During excavations at the town of Migdal on the Sea of Galilee, Dina Avshalom-Gorni and Arfan Najar of the IAA uncovered one of the world's oldest synagogues, a 1,300-square-foot building with mosaic floors and stone benches, dating to between 50 B.C. and A.D. 100. Only six other synagogues in Israel have been found dating to this time. "We started digging [prior to new construction] without even knowing antiquities were there," Avshalom-Gorni says. "The synagogue was exposed less than a foot underground. You could have uncovered it with a broom." The team also discovered a menorah engraved on a stone inside the synagogue. During the first century, Jews made three pilgrimages a year to the Temple in Jerusalem—the center of Jewish religious life until it was destroyed by the Romans in A.D. 70. Avshalom-Gorni believes the artist who made the engraving based the depiction on the Temple's menorah after seeing it on such a pilgrimage.

REQUIRED ACTION A:
List every geographic place name in the Migdal synagogue passage.
REQUIRED ACTION B:
Condense the paragraph of the Migdal synagogue passage beginning "During excavations at the town of Migdal" into a bulleted list of its main facts.

DATA BELOW:
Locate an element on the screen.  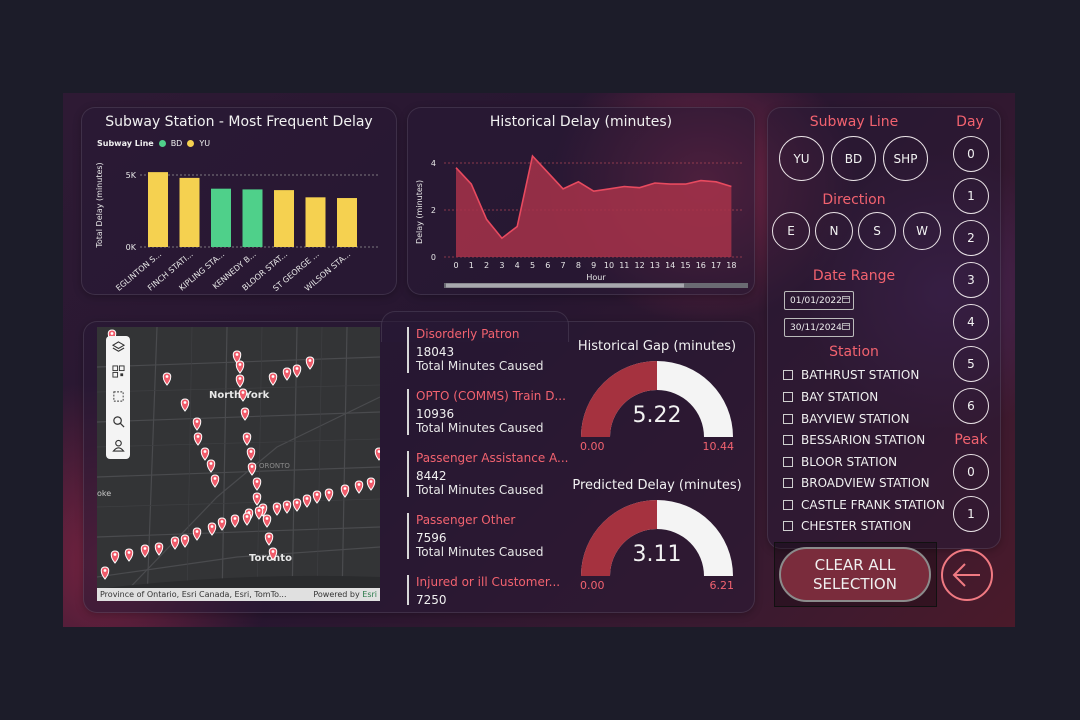
search-icon is located at coordinates (118, 422).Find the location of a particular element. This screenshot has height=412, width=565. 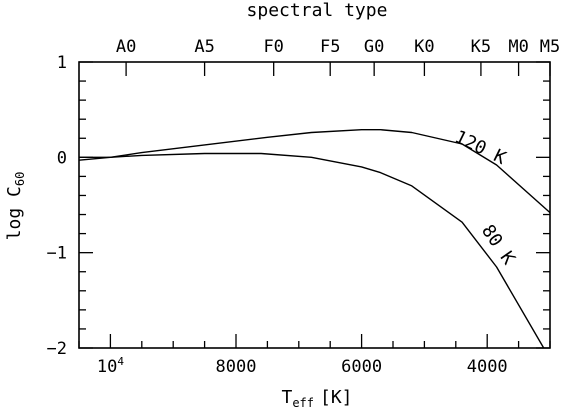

EXPECTED OUTPUT A:
Migdal, Sea of Galilee, Israel, Jerusalem

EXPECTED OUTPUT B:
- IAA archaeologists Dina Avshalom-Gorni and Arfan Najar uncovered one of the world's oldest synagogues while excavating at Migdal on the Sea of Galilee.
- The 1,300-square-foot building has mosaic floors and stone benches and dates to between 50 B.C. and A.D. 100.
- Only six other synagogues from this period have been found in Israel.
- Digging began before new construction, without knowledge of antiquities at the site; the synagogue lay less than a foot underground.
- A stone inside the synagogue bears an engraved menorah.
- In the first century, Jews made three pilgrimages a year to the Temple in Jerusalem, the center of Jewish religious life until the Romans destroyed it in A.D. 70.
- Avshalom-Gorni believes the engraver modeled the menorah on the Temple's menorah after seeing it on such a pilgrimage.